Избранный отрывок:
-*-

В пятом классе я прочитал первую книгу, ошеломившую меня. Она называлась «Харка сын вождя», написала её Лизелотта Вельскопф-Генрих. Всё в ней восхищало меня, увлекало, наполняло нетерпением и подталкивало вновь окунуться в ту атмосферу. Я упоённо прочитал «Харку» три раза подряд и даже написал школьное сочинение про эту книгу и схлопотал жирную двойку, так как написал не по предложенной учительницей теме. Мир приключений, индейцев и романтики слился в единое целое, одно стало неотделимо от другого. Принципиально иной была книга «Мой народ Сиу», не имевшая никакого отношения к приключенческой литературе; в ней для меня открылось «закулисье» народа, о котором так бойко повествовала Вельскопф-Генрих, и с того дня в меня словно вселился какой-то дух. Индейцы стали важнейшей частью моей мальчишеской жизни. Казалось бы, любая литература «про индейцев» должна была нравиться мне, но Фенимор Купер, которым многие восторгались, не оставил во мне такого яркого следа, как «Харка». Разумеется, я прочитал все книги про Кожаного Чулка (могло ли быть иначе?), но не увлёкся ни Ункасом, ни Соколиным Глазом. А вот Сат-Ок оказался мне ближе, журналы с его «Таинственными следами» долго жили у меня дома, и я свято верил, что в жилах этого польского писателя течёт настоящая индейская кровь. Лет через десять я узнал, что Сат-Ок Суплатович не имеет никакого отношения к коренным американцам. Меня это удивило, но не огорчило. Сат-Ок замечательный, как бы сейчас сказали, проект с прекрасным маркетинговым ходом, а правду он написал или выдумал всё от первого слова до последнего, не имело для меня ни малейшего значения.
Сат-Ок и Гойко Митич, Фенимор Купер и Пьер Брис это столпы советского индеанизма. Несколько лет я кормился с руки литературы и кино именно такого сорта, почти ничего не зная о подлинной истории. И вот в седьмом классе я получил в подарок книгу на английском языке «Маленький Большой Человек»; было трудновато, но я справился. После этого романа мой взгляд на индейцев изменился в корне, однако Сат-Ок и Гойко Митич остались во мне, как память о первой сильной влюблённости, которую невозможно вычеркнуть, какой бы наивной она ни казалась позже, потому что эта влюблённость отворила самую первую важную дверь.

-*-

Что нужно сделать:
Пожалуйста, ответьте по отрывку о книгах про индейцев выше:
(a) В каком классе была прочитана книга «Харка сын вождя»?
(b) Какую отметку получило школьное сочинение об этой книге?
(c) На каком языке была подаренная в седьмом классе книга «Маленький Большой Человек»?

Извлечённые записи данных
-*-

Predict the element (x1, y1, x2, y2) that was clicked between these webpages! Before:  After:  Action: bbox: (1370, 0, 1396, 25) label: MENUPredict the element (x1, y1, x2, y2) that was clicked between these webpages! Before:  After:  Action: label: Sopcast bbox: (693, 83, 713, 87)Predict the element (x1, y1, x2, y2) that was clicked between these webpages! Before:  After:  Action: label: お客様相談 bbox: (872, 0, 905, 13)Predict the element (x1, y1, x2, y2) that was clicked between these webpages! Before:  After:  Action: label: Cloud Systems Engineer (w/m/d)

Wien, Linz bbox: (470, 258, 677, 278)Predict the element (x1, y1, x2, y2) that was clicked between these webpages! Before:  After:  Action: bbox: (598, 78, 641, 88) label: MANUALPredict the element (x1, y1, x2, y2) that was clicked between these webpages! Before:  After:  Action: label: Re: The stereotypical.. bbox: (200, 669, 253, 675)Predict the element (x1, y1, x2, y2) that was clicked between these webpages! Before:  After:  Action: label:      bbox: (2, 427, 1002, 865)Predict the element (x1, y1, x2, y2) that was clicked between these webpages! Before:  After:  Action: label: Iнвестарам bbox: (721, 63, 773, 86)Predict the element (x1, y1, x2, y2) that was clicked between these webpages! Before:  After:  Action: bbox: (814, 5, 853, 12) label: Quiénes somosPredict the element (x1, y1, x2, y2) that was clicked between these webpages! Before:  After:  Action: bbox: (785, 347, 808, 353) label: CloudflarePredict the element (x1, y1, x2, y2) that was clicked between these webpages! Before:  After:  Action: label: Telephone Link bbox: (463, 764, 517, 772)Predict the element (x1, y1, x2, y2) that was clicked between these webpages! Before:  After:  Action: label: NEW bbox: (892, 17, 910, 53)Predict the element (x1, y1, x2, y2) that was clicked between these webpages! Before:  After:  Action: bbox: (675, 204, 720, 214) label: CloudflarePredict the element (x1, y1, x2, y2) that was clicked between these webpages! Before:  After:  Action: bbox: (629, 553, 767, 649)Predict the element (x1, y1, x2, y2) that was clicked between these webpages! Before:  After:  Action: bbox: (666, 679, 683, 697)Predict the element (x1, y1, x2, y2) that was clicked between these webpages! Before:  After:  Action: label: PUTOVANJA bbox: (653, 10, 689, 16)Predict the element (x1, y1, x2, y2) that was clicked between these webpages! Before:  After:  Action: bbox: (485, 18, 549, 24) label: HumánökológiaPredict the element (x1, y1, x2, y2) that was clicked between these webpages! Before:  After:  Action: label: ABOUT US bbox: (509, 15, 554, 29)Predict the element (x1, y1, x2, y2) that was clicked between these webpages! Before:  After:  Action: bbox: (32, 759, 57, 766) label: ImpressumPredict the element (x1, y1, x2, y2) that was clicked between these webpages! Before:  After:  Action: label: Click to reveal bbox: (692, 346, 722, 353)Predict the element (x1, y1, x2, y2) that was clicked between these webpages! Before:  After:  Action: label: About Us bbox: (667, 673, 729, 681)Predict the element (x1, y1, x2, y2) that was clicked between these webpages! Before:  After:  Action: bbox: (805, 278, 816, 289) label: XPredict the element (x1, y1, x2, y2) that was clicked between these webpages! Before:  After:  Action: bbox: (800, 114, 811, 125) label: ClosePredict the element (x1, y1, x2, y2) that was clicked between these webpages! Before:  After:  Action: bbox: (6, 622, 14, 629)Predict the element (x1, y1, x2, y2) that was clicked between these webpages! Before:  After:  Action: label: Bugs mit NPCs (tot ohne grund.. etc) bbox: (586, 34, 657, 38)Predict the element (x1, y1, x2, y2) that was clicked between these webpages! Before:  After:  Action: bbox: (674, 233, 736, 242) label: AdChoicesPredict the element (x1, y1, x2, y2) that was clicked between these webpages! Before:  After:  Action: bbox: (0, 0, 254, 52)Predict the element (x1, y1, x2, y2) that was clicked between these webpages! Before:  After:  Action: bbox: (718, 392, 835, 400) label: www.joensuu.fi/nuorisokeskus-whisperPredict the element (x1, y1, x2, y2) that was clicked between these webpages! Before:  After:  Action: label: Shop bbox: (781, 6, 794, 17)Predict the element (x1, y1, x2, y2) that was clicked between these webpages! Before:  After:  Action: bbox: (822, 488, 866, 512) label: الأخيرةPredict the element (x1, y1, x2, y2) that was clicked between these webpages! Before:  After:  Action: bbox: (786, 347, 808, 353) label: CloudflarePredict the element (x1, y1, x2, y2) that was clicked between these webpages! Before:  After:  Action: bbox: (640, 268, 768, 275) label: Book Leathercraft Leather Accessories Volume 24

-*-

Результат ниже:
(a) В пятом классе.
(b) Жирную двойку.
(c) На английском языке.